Ocorre, entretanto, que a Lei 8036/90, em seu artigo 20, XVI, já previa a possibilidade de movimentação do FGTS mediante “necessidade pessoal cuja urgência e gravidade decorra de desastre natural”, mediante solicitação de movimentação da conta vinculada no prazo de até 90 dias da publicação do ato de reconhecimento da situação de emergência ou estado de calamidade pública, e em valor de saque máximo a ser definido na forma do regulamento.

O Decreto 5.113/2004 veio regulamentar o disposto no art. 20, XVI, da Lei 8036/90, fixando como limite de saque a quantia correspondente a R$ 6.220,00.

Demonstrado o estado de calamidade pública e a necessidade pessoal do trabalhador, o saque do FGTS é devido até o limite fixado no Decreto 5.113/2004, podendo ser solicitado desde o início do estado de calamidade.

Os prazos e valores trazidos pela MP 946/2020 não se coadunam com e legislação pátria, que destina o FGTS ao trabalhador, e não à Caixa Econômica Federal, muito menos resguardam a proteção à vida.

Nesse sentido bem fundamentou o Juiz Relator Guilherme Guimarães Feliciano, em voto proferido nos autos do Proc. n. 0006397-38.2020.5.15.0000:

“(a) que, na sua tripla natureza, o FGTS tem, para o trabalhador, caráter de salário diferido (v., por todos, SÜSSEKIND, Arnaldo.

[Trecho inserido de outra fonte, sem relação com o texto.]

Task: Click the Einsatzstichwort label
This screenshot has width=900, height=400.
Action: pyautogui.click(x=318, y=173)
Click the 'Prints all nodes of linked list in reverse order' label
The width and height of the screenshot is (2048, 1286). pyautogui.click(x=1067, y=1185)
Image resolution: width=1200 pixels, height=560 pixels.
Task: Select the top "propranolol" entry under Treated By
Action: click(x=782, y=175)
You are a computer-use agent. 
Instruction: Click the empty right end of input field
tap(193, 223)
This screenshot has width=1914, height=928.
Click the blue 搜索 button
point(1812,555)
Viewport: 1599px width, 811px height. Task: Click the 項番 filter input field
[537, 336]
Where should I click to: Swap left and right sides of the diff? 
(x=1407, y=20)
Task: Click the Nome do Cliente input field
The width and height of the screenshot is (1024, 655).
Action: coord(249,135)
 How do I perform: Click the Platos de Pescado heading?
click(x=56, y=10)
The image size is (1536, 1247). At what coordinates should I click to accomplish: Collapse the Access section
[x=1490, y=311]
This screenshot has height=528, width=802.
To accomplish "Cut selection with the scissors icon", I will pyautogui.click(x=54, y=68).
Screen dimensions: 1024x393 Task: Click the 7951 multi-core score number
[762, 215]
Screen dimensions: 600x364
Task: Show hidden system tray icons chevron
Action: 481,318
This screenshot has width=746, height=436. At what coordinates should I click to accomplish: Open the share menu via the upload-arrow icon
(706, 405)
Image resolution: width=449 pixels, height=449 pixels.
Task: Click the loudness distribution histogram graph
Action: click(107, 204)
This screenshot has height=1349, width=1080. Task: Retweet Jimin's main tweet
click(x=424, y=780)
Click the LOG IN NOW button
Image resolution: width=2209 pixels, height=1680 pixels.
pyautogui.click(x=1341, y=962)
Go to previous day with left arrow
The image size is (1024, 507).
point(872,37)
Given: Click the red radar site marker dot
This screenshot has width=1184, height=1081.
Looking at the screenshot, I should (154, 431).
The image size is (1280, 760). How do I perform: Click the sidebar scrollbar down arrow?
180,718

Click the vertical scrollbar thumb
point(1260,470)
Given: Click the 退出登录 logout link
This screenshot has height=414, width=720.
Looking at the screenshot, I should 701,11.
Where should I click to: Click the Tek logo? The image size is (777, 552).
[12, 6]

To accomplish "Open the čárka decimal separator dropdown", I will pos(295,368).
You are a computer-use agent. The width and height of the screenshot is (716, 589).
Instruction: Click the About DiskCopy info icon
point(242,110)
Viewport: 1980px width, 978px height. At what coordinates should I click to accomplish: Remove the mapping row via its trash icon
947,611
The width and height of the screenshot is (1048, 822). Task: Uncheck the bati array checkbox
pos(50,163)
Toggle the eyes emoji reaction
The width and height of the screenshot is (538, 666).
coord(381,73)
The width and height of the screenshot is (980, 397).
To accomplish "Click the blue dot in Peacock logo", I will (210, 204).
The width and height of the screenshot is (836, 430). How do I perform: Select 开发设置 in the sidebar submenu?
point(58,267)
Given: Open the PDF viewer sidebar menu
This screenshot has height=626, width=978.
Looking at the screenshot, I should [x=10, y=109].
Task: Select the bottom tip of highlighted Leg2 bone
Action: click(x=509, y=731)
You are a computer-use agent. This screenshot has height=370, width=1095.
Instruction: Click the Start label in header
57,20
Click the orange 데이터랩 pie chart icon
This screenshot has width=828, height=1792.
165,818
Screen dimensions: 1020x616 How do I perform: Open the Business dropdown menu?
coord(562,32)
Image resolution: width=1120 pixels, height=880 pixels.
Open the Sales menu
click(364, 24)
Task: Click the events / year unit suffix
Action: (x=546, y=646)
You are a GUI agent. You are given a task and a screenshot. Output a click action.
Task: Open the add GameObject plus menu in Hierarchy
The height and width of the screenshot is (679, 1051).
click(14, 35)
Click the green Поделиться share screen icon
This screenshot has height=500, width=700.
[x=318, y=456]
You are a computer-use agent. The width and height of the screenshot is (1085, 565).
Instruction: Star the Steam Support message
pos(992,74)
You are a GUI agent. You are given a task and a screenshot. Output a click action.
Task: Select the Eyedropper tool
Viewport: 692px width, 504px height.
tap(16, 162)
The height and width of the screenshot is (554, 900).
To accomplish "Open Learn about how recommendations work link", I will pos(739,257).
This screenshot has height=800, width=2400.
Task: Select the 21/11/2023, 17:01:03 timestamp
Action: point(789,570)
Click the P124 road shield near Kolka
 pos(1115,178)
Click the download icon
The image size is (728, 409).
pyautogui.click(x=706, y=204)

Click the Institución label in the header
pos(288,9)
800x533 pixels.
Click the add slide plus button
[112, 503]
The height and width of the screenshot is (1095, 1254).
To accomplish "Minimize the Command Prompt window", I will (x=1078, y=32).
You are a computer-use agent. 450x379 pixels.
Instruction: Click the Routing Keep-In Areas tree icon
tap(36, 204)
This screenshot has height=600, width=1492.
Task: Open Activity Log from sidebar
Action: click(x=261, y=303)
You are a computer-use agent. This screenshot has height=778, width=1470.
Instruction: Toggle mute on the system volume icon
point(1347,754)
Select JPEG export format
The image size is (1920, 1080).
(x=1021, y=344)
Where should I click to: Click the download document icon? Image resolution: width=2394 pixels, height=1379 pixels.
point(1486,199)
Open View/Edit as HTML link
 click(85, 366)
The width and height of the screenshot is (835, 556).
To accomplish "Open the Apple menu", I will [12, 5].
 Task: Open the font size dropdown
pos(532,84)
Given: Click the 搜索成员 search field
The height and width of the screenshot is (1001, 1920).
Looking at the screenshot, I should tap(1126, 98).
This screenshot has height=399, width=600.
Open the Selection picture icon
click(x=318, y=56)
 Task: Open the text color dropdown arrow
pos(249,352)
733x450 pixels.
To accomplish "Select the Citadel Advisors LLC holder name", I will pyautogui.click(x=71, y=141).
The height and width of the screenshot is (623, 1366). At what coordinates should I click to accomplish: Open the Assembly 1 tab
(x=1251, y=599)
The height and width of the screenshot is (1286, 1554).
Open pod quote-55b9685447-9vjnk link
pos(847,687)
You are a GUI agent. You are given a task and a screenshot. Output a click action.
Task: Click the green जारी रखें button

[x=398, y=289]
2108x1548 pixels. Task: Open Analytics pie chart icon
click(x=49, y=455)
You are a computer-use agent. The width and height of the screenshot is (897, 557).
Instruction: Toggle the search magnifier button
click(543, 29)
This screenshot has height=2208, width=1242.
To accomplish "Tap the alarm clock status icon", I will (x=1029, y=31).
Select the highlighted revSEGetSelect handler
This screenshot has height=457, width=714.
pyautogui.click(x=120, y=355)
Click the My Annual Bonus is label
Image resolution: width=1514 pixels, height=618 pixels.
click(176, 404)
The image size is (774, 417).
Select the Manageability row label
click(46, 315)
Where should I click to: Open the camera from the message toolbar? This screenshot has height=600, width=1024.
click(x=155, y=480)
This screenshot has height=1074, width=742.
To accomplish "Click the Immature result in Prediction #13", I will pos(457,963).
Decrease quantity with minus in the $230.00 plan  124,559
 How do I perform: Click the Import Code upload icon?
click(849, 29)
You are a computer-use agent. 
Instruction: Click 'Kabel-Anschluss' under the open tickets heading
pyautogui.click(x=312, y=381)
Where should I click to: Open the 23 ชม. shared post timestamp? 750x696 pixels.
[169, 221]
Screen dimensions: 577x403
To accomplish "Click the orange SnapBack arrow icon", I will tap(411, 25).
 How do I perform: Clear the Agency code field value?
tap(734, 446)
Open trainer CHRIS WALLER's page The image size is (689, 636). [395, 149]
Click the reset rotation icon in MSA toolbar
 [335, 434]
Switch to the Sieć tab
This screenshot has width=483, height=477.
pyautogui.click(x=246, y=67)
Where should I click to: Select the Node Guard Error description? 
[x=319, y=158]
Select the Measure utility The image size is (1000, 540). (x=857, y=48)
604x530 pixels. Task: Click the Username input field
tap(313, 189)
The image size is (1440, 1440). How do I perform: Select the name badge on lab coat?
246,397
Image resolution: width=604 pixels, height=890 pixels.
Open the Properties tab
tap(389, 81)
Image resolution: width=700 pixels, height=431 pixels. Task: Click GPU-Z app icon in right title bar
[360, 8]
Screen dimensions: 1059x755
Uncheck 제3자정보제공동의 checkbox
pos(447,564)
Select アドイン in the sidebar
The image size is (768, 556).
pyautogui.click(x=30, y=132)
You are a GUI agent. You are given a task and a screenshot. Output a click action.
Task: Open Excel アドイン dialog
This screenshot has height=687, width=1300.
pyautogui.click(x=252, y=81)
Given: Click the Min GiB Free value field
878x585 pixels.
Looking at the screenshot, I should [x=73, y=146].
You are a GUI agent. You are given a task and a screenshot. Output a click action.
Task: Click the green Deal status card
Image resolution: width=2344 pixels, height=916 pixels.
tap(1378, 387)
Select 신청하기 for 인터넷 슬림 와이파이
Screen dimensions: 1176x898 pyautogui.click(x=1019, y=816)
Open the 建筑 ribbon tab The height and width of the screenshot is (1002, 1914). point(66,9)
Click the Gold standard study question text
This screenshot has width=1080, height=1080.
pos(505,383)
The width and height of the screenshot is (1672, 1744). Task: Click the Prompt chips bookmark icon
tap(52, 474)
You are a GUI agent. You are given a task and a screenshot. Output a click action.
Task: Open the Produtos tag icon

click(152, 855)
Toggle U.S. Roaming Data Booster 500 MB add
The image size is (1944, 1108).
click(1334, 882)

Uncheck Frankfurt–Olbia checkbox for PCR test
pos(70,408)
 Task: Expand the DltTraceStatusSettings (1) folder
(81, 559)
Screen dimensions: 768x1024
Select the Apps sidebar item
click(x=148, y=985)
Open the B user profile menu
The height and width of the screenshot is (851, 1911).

Direito Constitucional do Trabalho. Rio de Janeiro: Renovar, 1999, passim), pertencendo ao trabalhador e não à Caixa Econômica Federal); (b) que o maior valor constitucional a se preservar, neste momento, é indiscutivelmente o da segurança alimentar (para a subsistência diária) e econômica (para remédios, itens de prevenção – álcool gel, máscaras etc. – e outras necessidades) do trabalhador e de sua família; (…)’

Por força do princípio da legalidade, e pela prevalência da saúde, no confronto dos princípios constitucionais, não pode existir limitação à norma federal existente sobre a matéria, devendo ser aplicado o art. 20, XVI, da Lei 8036/90, em seu integral conteúdo.